Work task |
Each line of the data should be repeated precisely.
------
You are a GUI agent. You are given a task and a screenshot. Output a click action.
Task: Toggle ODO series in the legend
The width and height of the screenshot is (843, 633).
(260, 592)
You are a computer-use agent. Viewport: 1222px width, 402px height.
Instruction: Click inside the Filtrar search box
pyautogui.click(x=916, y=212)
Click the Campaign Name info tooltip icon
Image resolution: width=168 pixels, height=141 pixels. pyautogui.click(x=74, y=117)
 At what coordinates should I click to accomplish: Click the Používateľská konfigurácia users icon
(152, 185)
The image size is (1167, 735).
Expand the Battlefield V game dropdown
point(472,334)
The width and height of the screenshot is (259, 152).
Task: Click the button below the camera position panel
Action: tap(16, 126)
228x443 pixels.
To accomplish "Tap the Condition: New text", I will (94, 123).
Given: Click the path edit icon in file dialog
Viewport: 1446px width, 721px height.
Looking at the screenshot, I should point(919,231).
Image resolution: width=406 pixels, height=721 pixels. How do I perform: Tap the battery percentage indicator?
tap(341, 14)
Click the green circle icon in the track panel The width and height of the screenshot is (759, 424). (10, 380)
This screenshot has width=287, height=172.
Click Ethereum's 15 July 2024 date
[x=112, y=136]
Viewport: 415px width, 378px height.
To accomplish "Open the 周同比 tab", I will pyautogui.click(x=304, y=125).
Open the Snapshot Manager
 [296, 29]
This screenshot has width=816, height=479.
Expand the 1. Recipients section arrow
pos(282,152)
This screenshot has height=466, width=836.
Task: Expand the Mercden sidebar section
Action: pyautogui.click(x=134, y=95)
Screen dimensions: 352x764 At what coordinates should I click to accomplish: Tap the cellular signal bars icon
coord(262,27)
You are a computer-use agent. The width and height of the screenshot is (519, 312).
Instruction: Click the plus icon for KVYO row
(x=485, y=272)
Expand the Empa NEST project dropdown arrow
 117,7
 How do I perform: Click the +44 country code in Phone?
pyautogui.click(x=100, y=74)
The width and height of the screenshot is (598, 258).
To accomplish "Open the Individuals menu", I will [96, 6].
------
Solution to this problem |
You are a GUI agent. You are given a task and a screenshot. Output a click action.
Task: Toggle ODO series in the legend
The width and height of the screenshot is (843, 633).
(260, 592)
You are a computer-use agent. Viewport: 1222px width, 402px height.
Instruction: Click inside the Filtrar search box
pyautogui.click(x=916, y=212)
Click the Campaign Name info tooltip icon
Image resolution: width=168 pixels, height=141 pixels. pyautogui.click(x=74, y=117)
 At what coordinates should I click to accomplish: Click the Používateľská konfigurácia users icon
(152, 185)
The image size is (1167, 735).
Expand the Battlefield V game dropdown
point(472,334)
The width and height of the screenshot is (259, 152).
Task: Click the button below the camera position panel
Action: tap(16, 126)
228x443 pixels.
To accomplish "Tap the Condition: New text", I will (94, 123).
Given: Click the path edit icon in file dialog
Viewport: 1446px width, 721px height.
Looking at the screenshot, I should point(919,231).
Image resolution: width=406 pixels, height=721 pixels. How do I perform: Tap the battery percentage indicator?
tap(341, 14)
Click the green circle icon in the track panel The width and height of the screenshot is (759, 424). (10, 380)
This screenshot has width=287, height=172.
Click Ethereum's 15 July 2024 date
[x=112, y=136]
Viewport: 415px width, 378px height.
To accomplish "Open the 周同比 tab", I will pyautogui.click(x=304, y=125).
Open the Snapshot Manager
 [296, 29]
This screenshot has width=816, height=479.
Expand the 1. Recipients section arrow
pos(282,152)
This screenshot has height=466, width=836.
Task: Expand the Mercden sidebar section
Action: pyautogui.click(x=134, y=95)
Screen dimensions: 352x764 At what coordinates should I click to accomplish: Tap the cellular signal bars icon
coord(262,27)
You are a computer-use agent. The width and height of the screenshot is (519, 312).
Instruction: Click the plus icon for KVYO row
(x=485, y=272)
Expand the Empa NEST project dropdown arrow
 117,7
 How do I perform: Click the +44 country code in Phone?
pyautogui.click(x=100, y=74)
The width and height of the screenshot is (598, 258).
To accomplish "Open the Individuals menu", I will [96, 6].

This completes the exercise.